それほどこのエンジンは素晴らしいし、ディーゼルエンジンの完成形とってもよいと思う名器なのだが、完成した途端に世の中はディーゼルエンジンに厳しい評価を下すような風向きになってしまっている。それはあまりに不憫な話ではないか。

そんな中でも、今回のW223でもこのエンジンが生き残ってくれたことは嬉しいし、今回のSクラスのモデルライフの間はディーゼルを残してくれると考えると、あと6年程度はこの魅力的なディーゼルエンジンを自由に買うことのできる期間、と思っても良いのかもしれない。そしてその頃がひょっとするとディーゼルエンジンの最後となってしまうのだろうか?

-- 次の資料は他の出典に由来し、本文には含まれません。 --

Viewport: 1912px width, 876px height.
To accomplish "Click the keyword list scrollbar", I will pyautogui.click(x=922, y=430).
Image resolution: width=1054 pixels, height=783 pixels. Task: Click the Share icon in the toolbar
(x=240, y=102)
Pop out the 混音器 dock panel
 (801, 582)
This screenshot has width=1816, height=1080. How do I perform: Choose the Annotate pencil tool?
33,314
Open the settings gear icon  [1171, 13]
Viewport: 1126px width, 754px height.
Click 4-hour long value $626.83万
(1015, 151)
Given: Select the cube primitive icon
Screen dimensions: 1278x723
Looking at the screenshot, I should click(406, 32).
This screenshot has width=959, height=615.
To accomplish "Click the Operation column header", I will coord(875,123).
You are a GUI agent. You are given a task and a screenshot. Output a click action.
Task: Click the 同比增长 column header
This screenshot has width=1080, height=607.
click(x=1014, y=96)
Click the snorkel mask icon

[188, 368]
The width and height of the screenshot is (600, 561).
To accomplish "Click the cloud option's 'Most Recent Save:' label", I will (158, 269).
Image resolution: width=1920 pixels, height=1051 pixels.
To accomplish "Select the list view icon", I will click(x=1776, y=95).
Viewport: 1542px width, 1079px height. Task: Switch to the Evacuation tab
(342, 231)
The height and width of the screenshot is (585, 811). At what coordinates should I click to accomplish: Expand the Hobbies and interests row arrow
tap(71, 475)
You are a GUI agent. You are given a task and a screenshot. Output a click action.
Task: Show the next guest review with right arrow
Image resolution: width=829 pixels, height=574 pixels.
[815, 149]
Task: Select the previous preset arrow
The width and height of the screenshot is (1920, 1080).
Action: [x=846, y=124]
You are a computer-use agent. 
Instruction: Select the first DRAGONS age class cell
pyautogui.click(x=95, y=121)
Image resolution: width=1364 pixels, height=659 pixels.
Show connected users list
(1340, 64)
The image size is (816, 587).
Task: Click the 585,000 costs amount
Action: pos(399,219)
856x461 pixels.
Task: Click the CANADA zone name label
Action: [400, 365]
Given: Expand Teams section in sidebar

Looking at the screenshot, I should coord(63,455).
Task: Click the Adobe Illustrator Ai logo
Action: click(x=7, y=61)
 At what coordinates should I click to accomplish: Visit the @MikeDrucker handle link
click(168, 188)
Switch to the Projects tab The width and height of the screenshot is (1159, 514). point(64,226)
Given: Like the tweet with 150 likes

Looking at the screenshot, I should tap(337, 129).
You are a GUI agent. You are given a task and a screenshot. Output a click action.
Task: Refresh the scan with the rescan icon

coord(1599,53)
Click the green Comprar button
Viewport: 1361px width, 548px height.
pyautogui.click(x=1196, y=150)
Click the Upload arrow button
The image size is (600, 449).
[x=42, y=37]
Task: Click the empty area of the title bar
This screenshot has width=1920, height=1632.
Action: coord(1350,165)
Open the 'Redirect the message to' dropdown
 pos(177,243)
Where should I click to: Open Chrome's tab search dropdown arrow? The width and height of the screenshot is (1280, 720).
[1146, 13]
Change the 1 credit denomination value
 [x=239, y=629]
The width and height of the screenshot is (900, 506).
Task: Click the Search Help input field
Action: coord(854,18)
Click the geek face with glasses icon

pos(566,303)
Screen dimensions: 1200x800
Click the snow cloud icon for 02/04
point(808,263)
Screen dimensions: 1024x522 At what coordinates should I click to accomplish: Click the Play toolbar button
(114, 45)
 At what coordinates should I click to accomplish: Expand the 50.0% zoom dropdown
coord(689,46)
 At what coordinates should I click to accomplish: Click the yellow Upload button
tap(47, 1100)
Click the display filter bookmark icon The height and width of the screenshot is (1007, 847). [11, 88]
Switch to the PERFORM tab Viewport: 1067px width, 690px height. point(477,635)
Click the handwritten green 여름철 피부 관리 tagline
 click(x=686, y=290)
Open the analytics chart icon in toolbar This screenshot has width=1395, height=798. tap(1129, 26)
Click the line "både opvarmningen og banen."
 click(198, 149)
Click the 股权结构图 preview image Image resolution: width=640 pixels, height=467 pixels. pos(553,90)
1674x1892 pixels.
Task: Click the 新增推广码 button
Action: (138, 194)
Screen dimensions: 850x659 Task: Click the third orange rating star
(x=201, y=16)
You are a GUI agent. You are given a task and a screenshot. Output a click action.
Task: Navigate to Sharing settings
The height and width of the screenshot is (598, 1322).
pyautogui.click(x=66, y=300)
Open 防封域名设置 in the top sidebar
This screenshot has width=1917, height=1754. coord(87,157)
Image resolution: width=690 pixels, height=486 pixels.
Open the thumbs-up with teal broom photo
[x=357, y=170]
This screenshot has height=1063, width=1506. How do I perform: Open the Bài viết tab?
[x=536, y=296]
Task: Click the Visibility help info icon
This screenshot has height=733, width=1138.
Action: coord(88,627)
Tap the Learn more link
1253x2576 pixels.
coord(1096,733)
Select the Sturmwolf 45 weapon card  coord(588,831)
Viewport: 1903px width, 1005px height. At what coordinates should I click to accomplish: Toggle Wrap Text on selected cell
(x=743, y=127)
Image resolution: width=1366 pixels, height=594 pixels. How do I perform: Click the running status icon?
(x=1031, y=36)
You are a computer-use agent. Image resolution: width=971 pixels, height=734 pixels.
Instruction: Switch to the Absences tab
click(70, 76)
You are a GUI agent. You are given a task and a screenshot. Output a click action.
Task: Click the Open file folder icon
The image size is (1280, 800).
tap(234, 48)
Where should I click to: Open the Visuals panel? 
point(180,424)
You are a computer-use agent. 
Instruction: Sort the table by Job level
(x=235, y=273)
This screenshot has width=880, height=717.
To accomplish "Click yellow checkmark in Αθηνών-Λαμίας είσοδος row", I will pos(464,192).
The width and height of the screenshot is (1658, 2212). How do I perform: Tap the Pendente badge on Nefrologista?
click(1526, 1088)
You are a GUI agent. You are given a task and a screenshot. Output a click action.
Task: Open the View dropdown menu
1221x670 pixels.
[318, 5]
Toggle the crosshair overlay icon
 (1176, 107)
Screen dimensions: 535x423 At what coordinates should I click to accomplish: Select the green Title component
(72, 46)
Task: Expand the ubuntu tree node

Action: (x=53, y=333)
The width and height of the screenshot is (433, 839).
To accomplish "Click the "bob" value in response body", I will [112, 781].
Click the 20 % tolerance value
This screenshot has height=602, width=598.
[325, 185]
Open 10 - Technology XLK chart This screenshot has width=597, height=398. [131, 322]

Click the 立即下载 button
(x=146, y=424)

できるならばSクラスでは大きすぎるし高価なので、Eクラスにこの6気筒ディーゼルエンジンが積まれたならば…、今からなんとか貯金をしてそのモデルを手に入れ、世の中最後のディーゼルエンジンモデルとして、一生乗り続けてみようか、とさえ真剣に思っている。
それはさておき、今度のS400dも相当魅力的なディーゼルエンジンサルーンに仕上げっているようだし、今一番乗ってみたい一台でもある。もうじき日本に上陸するというし、ぜひその素晴らしさと実力を、身をもって体験し、確かめてみたい。